Work instruction:
Give the number of lines below that contain the string "agent", and no other text.

*** Dataset entries ***

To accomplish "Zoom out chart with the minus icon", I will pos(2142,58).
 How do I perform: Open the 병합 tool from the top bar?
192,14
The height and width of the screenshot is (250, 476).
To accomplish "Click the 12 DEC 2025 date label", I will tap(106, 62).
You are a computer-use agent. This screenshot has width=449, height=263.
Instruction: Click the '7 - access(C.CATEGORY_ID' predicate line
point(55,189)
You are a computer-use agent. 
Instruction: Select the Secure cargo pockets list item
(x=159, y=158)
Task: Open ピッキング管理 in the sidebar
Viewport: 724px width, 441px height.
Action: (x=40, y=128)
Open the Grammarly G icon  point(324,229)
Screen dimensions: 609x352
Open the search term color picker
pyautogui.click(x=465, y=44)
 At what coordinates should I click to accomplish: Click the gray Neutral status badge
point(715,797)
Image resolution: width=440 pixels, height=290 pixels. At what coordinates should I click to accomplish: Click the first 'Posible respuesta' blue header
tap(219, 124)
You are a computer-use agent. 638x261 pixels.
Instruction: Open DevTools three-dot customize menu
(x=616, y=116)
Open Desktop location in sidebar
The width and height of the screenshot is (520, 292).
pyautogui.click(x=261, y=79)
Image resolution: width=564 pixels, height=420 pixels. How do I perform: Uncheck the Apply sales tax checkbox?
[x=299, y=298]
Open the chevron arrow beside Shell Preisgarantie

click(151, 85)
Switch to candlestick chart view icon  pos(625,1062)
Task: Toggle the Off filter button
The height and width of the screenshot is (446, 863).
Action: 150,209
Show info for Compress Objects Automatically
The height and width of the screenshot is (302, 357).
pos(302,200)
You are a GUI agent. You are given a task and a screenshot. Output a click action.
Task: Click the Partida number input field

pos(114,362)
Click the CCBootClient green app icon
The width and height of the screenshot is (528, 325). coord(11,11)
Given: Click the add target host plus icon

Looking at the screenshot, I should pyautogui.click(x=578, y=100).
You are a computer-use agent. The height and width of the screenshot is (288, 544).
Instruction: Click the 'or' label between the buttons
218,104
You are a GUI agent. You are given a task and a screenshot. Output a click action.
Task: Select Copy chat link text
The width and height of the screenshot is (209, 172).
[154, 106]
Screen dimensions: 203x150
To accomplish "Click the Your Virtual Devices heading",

*** End of Dataset entries ***

Task output:
6